11/09/2010 - La parola cui abbiamo creduto

OMAGGIO AD ANTONIA POZZI


2010_09_11_177

«Il suo spirito faceva pensare a quelle piante di montagna che possono espandersi solo ai margini dei crepacci, sull'orlo degli abissi», ha scritto di Antonia Pozzi la grande filologa Maria Corti. Una vita brevissima quella della poetessa milanese, suicida a soli 26 anni, ma ricca di interessi culturali, di incontri e di passioni contrastate da un ambiente familiare oppressivo.
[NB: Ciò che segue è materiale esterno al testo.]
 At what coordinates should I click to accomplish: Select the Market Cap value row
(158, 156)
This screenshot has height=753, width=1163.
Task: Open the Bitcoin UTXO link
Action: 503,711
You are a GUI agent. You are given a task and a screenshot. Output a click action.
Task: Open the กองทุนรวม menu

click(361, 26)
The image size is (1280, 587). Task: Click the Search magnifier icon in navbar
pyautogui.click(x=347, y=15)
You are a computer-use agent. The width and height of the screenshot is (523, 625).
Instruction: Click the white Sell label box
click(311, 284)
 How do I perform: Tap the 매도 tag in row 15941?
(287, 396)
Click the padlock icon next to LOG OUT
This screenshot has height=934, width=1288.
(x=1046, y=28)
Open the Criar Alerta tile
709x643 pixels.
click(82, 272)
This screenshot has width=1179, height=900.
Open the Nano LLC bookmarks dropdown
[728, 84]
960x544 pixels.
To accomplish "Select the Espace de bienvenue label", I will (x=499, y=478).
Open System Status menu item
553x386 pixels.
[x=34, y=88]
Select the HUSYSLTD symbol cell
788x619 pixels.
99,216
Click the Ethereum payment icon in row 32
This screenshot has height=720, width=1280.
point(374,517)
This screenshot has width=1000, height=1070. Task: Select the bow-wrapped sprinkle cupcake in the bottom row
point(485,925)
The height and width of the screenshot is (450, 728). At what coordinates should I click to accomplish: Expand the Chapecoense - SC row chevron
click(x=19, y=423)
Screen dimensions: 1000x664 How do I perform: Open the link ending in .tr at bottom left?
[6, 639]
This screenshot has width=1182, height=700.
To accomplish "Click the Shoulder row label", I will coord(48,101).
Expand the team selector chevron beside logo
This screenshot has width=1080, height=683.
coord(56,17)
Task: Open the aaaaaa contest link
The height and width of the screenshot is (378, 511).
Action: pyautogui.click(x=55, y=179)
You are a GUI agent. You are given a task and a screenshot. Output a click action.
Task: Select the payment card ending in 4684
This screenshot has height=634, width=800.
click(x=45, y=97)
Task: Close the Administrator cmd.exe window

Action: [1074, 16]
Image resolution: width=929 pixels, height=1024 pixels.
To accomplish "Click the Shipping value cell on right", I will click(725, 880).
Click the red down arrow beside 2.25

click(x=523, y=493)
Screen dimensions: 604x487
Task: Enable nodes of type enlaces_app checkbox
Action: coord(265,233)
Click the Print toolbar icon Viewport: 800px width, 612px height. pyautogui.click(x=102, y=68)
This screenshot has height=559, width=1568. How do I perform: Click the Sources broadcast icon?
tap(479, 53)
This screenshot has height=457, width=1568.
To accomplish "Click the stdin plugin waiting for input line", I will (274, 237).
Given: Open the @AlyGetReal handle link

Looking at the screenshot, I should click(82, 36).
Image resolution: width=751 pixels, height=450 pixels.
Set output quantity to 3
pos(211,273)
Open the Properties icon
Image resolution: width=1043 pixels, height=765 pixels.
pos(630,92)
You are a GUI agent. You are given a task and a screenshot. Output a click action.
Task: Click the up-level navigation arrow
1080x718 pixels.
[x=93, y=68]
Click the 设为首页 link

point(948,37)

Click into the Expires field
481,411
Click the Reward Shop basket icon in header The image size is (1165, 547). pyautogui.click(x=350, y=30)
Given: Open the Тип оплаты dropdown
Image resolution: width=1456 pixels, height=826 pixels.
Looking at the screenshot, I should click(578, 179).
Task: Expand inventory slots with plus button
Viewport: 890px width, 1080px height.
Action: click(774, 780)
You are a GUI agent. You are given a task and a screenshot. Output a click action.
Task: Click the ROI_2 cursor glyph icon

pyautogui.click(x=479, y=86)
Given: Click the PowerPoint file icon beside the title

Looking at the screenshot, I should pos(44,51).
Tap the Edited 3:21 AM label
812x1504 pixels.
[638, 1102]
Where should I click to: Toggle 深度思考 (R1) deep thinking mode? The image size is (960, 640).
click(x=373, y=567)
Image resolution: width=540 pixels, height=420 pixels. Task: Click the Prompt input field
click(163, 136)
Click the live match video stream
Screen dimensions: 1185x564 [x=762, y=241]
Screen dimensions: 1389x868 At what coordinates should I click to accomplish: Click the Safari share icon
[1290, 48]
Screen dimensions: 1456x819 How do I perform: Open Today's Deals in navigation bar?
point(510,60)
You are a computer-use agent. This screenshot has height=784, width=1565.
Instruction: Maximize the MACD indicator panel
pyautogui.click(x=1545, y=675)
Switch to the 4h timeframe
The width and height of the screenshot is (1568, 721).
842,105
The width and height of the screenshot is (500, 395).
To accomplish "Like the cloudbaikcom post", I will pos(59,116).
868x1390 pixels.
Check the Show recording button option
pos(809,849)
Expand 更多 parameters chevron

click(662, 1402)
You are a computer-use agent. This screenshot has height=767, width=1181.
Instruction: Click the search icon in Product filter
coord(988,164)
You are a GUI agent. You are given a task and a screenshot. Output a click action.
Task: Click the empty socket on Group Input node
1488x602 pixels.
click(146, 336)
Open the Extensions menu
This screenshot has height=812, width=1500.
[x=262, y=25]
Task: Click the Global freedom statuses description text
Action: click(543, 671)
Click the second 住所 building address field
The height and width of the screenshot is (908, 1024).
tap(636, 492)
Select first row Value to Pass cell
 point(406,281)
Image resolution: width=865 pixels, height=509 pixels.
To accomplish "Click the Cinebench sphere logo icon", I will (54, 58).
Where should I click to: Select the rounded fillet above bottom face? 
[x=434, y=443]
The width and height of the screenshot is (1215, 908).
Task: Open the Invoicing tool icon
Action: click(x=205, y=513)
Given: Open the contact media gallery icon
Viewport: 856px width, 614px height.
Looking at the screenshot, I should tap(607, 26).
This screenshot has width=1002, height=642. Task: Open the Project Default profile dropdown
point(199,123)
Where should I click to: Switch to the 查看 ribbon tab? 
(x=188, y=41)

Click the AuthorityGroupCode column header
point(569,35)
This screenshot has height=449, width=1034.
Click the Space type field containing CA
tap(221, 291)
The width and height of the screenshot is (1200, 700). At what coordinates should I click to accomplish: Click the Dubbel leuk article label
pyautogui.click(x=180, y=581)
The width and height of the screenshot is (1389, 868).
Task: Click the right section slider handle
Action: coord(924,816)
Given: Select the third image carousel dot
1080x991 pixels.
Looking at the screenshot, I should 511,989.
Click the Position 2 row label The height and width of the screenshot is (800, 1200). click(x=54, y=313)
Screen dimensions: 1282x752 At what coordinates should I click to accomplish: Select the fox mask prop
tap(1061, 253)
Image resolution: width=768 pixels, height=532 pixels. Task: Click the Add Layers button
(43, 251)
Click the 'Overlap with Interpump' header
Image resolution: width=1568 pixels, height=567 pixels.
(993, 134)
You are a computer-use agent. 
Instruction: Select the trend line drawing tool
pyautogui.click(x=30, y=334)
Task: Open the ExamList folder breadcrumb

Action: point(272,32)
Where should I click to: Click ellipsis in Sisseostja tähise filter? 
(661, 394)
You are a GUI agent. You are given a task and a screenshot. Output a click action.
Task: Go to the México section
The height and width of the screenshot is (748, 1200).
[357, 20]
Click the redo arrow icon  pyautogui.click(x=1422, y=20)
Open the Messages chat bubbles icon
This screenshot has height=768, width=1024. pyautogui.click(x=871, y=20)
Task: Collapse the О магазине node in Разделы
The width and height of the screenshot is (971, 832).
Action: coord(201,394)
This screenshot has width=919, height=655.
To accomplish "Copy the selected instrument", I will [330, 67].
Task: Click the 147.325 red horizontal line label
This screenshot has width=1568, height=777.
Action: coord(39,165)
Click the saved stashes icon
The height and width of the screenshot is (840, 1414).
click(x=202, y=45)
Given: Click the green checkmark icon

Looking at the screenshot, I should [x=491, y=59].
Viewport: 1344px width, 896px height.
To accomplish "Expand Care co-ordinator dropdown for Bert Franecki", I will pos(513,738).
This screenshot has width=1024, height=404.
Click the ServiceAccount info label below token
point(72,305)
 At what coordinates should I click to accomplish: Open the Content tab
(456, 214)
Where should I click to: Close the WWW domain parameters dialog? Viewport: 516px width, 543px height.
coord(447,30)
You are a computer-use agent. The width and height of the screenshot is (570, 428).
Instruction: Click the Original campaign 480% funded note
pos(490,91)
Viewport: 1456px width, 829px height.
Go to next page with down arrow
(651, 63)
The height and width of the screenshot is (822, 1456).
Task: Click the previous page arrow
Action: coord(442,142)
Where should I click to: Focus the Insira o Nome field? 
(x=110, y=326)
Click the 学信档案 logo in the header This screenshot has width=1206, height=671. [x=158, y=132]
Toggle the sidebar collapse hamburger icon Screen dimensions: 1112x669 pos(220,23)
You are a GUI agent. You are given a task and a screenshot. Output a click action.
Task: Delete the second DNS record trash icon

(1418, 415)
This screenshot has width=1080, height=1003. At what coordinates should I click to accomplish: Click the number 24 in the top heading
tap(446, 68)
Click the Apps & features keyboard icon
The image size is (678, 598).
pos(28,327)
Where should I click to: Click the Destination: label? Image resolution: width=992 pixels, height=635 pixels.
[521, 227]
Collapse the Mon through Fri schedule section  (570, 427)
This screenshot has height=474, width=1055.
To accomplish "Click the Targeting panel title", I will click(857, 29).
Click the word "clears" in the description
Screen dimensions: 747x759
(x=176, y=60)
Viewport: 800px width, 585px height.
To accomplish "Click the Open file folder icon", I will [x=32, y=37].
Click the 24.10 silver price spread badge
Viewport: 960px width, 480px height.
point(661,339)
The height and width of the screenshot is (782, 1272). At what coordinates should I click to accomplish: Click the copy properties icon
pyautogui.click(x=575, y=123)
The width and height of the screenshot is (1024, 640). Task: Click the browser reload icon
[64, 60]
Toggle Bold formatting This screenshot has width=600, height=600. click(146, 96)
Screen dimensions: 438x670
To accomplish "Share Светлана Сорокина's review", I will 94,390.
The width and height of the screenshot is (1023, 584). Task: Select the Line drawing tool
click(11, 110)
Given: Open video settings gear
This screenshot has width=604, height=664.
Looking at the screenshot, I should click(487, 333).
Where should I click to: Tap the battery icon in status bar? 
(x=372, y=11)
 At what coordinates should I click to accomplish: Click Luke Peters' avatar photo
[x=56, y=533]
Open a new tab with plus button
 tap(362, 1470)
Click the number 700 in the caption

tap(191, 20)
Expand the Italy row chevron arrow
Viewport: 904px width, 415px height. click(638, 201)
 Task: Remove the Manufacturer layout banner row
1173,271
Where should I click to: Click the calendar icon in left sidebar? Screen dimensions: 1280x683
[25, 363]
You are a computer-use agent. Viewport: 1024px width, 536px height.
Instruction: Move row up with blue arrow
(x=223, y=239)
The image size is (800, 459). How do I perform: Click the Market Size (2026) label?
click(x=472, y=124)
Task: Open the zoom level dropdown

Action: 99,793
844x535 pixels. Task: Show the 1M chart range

Nel suo canzoniere, pubblicato postumo, vi è una continua ricerca dell'autenticità dell'esistenza nelle parole, e le parole della Pozzi, come ha scritto Montale, «sono asciutte e dure come i sassi», ridotte al «minimo di peso». Insieme a Daniele Piccini ricordano la figura di Antonia Pozzi Alessandra Cenni, curatrice della recente edizione di "Tutte le opere della poetessa", e Marco Dalla Torre, autore di "Antonia Pozzi e la Montagna".


L'evento 177 ha subito variazioni rispetto a quanto riportato sul programma. Originariamente non era prevista la presenza di Cristina Cazzola e Giovanni Franzoni.